* [Material for this task]
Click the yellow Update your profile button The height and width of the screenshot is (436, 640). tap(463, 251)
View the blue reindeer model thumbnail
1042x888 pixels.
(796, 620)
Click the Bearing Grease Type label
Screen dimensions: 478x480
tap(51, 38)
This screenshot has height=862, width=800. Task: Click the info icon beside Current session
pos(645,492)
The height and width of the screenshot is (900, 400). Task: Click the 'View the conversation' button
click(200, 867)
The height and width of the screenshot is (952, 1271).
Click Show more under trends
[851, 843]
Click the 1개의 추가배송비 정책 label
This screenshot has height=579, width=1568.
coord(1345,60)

* [Aim of the exercise] Give again, unchanged, the lines running from the top of the material above through the line that has "The height and width of the screenshot is (952, 1271).", and nothing more.

* [Solution to this task]
Click the yellow Update your profile button The height and width of the screenshot is (436, 640). tap(463, 251)
View the blue reindeer model thumbnail
1042x888 pixels.
(796, 620)
Click the Bearing Grease Type label
Screen dimensions: 478x480
tap(51, 38)
This screenshot has height=862, width=800. Task: Click the info icon beside Current session
pos(645,492)
The height and width of the screenshot is (900, 400). Task: Click the 'View the conversation' button
click(200, 867)
The height and width of the screenshot is (952, 1271).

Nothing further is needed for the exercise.